**TASK PROMPT:** Reproduce, word for word, the stretch from "(Note that in" through "con = lite.connect('nbs.db')" in the passage below on querying sqlite with pandas.

In addition to the sqlite command-line tool, we can also query a sqlite database directly from Python. As with CSVs, there are a couple of tools for doing this, and we'll use a tool built directly into pandas. Because pandas is tabular, pulling data from sql and putting it directly into a dataframe is fairly simple.

(Note that in the below query you will have to update the url to reflect the path to where nbs.db is stored on your computer.)

In [7]:
import sqlite3 as lite
import pandas as pd
con = lite.connect('nbs.db')
query = 'select * from artists'
artists_df = pd.read_sql(query,con)
con.close()
print('there are %s rows in the artists table' % len(artists_df))
artists_df.head()


there are 4349 rows in the artists table


Unnamed: 0,name,musicbrainz_id,created_at,updated_at,deleted_at,id
0,The Scenic,a8e347d8-29d8-459c-a444-68febeb99c6b,2009-06-16 07:58:58,2015-05-19 12:28:17,,500
1,Our Family Name,fc93c97f-1b9b-49af-8370-7b36e29ad22e,2009-06-16 08:04:18,2014-08-27 09:04:37,,710
2,Khamelien,,2009-06-16 08:05:08,2014-08-27 09:04:36,,744
3,Death in the Park,000c60eb-a2c4-46be-9097-e603fd8795c6,2009-06-16 08:06:10,2014-08-27 09:04:37,,786
4,enter the collector,f50c0834-e2a7-4241-bd32-061d67560c41,2009-06-16 08:06:54,2014-08-27 09:04:34,,818


Here we've created a connection to the sqlite database using the sqlite3 library, and then passed a sql query and our sqlite connection object to the read_sql method to get the query results as a dataframe.

#### Non-tabular Data

So far, all of the ways we've looked at for storing data have assumed that our data is tabular, but sometimes data doesn't fit neatly into rows and columns. Suppose for instance that you had a list of arists and you wanted to store all of their EPs and all of the tracks on those EPs. It is *possible* to store this data is a relational database, but that's not necessarily the best or most intuitive way to do so.

Entries for locating text and elements
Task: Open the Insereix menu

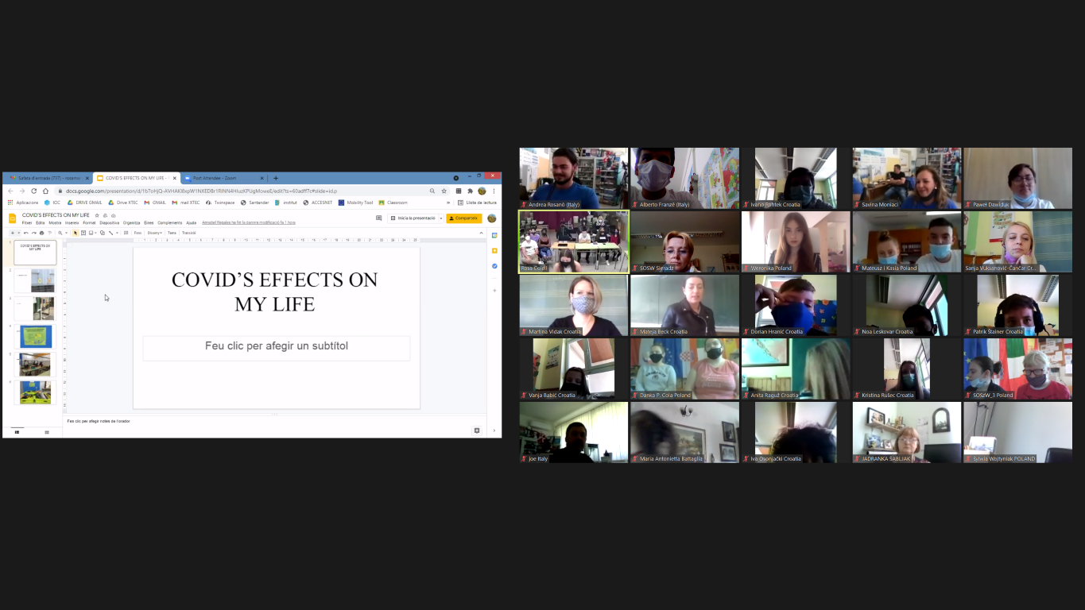Action: (x=72, y=223)
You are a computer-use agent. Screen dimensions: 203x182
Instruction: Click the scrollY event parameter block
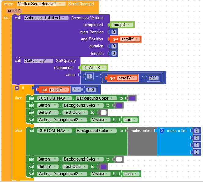click(14, 11)
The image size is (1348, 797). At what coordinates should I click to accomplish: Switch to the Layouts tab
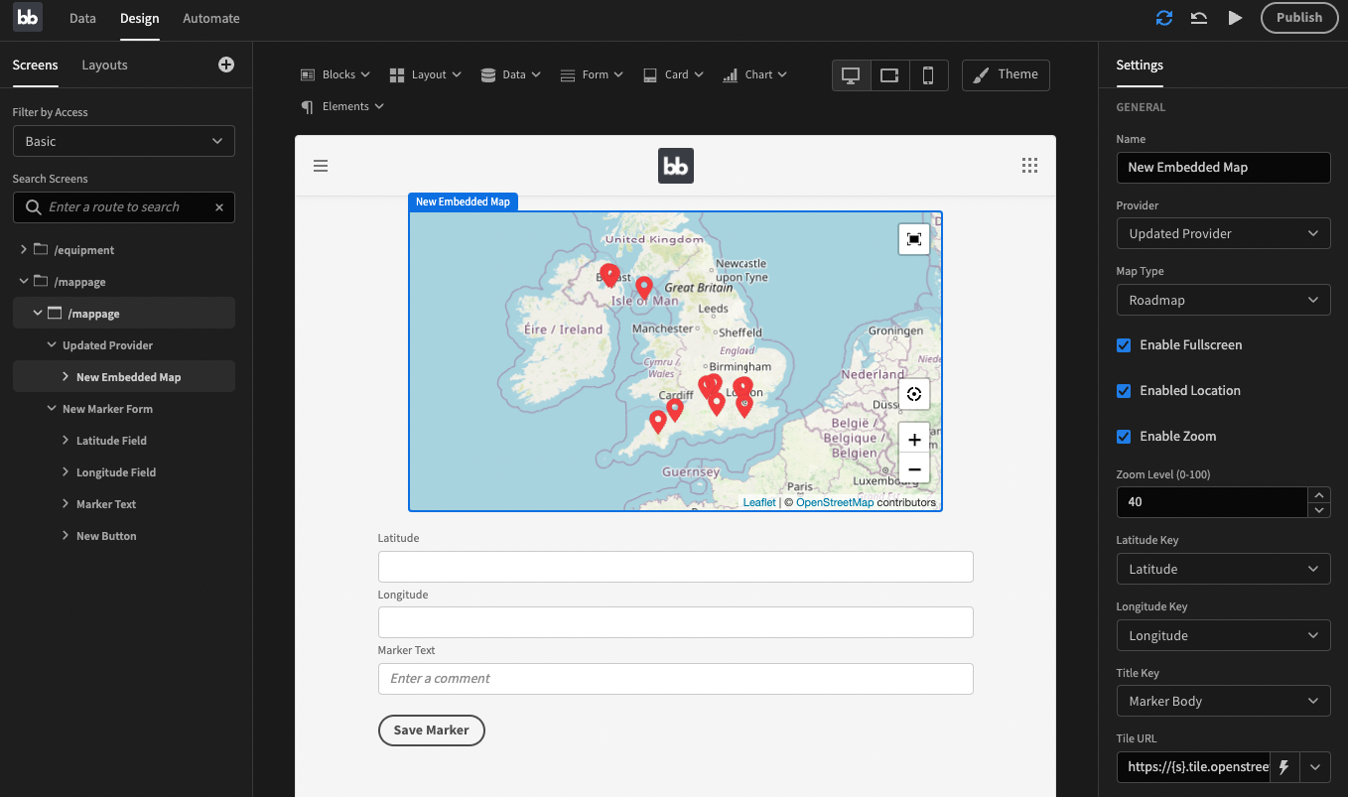pyautogui.click(x=104, y=65)
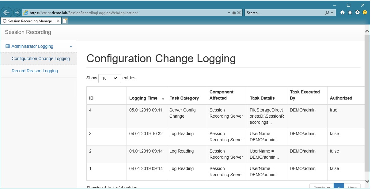The width and height of the screenshot is (371, 189).
Task: Click the Previous pagination button
Action: point(321,187)
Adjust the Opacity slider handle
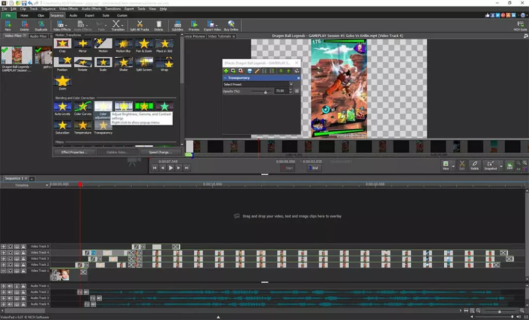 (266, 92)
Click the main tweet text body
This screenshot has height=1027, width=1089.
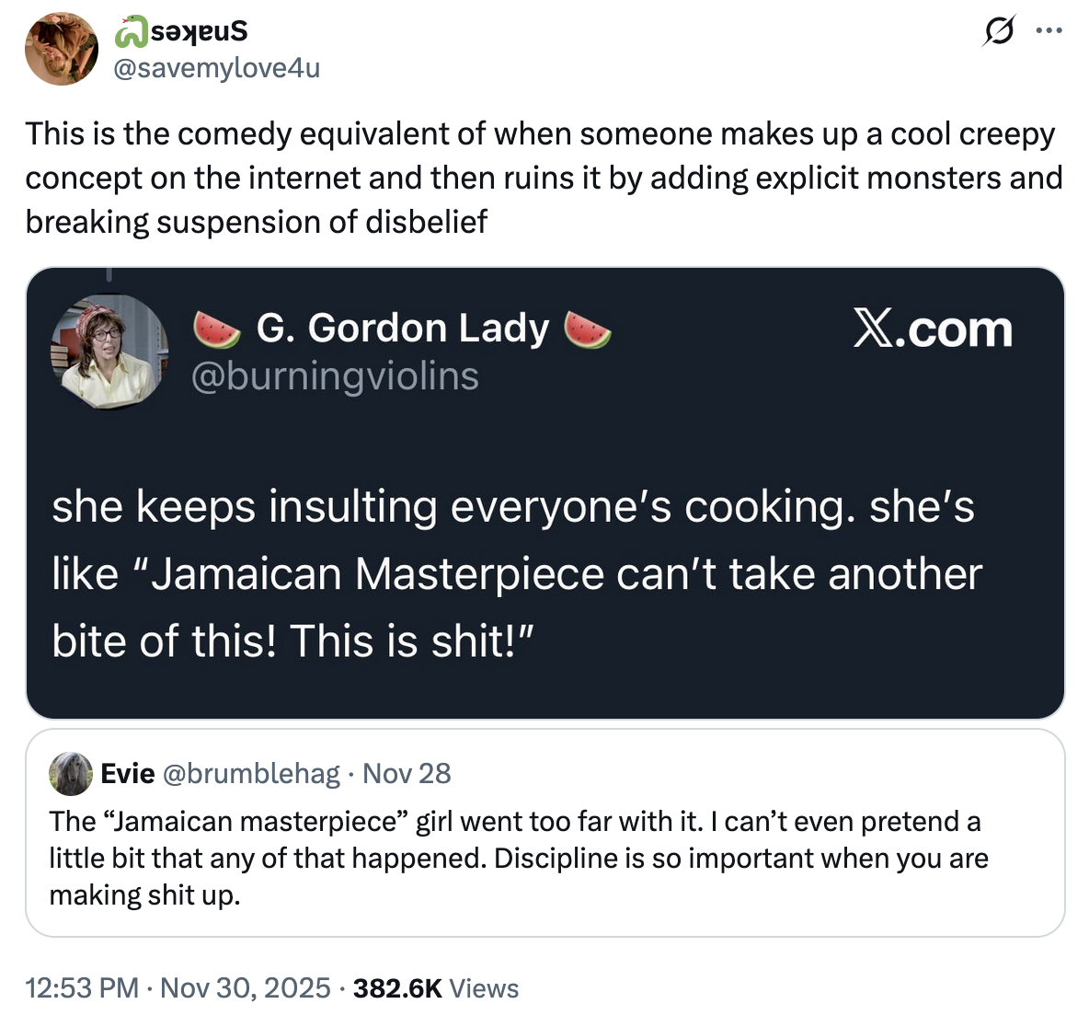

**WRITTEN RESPONSE:**
(Note that in the below query you will have to update the url to reflect the path to where nbs.db is stored on your computer.)

In [7]:
import sqlite3 as lite
import pandas as pd
con = lite.connect('nbs.db')